Gideon and Channing sat on either side of her, the three of them herded onto the step at the bottom of the altar and held at gunpoint. Olivet was at the door. The warden stood gazing at stained glass.
“He’s dying,” she said.
“Two minutes left.” The warden tapped his watch. “I hope he makes it in time.”
“I’ve done what you asked. No one else needs to die.”
She said it as if she meant it, but deep down she knew the truth. If the warden had his way, no one would get out alive. Witnesses. Risks. He would accept neither, not with one man dead and another dying, not once he had Adrian.
“Talk to me,” she said. “Let’s work this out.”
“Stop talking.”
“I’m serious. There must be something-”
“Bring her here.” The warden gestured, and one of the guards hauled Elizabeth to her feet. “Put her down there. Cuff her to the pew.”
“Why are you doing this?”
“So I have a clear shot at the children.”
She jerked an arm free, but the guard pushed her down, pulled her hands behind her back, and cuffed her to the leg of the pew. “You wouldn’t.”
“Actually, I’d rather not.” The warden stooped beside her. “Can’t you feel it, though?” He traced the line of her cheek. “The suspense.” He was speaking of Adrian, and confidence underlay it all. “Sixty seconds.”
“Don’t pretend you’ll let us live.”
“Not even for the children?”
The smile seemed shockingly real, but the eyes said it all. He’d shot one man in the heart, and put a bullet in a cop’s stomach. It could only end one way. He knew it, and she did, too.
“Movement.” That was Olivet at the open door. Beyond him, it was dusk. Purple sky. Cicadas in the grass. “Car’s turning in. Some kind of green wagon.”
The warden looked at his watch and, before he stood, gave a wink Elizabeth would never forget. Craning her neck, she saw three men at the door, one watching the children.
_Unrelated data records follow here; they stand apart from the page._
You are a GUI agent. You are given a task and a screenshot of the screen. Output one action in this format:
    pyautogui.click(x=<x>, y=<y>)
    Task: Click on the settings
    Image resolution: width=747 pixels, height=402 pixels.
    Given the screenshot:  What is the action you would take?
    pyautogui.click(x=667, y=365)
Elizabeth caught Channing’s eye, and the guard-seeing it-put his gun to Channing’s head. “Everybody just stay calm,” he said.
But, that was not possible.
It was not even close.
When the church appeared on the hill, it was more to Adrian than glass and stone and iron. It was the past, his youth, his undying regret. He’d hoped to be married there, and to start a life with the woman he should have married all along. The building was old, and solid. He’d liked the feel of it and the permanence, the reverend’s message of birth and hope and forgiveness. He’d thought of it often as his marriage failed. At times he’d driven to the church and simply watched it on the hill, thinking, If I am honest at last…
Instead, he’d gone to trial for Julia’s murder and never spoken of regret or redemption. He spent thirteen years dreaming of the life he’d lost, and when the church rose tall in those dreams, he saw Julia die alone and pleading; and it wasn’t God she called for, or her husband. The name on her lips was his, night after night. She was afraid and dying, yet he was never there but in the dreams. When next the nightmares came, would he see his wife, as well? Or Liz? The thought was unbearable so he made a promise as the road fell away and gravel shifted beneath the tires.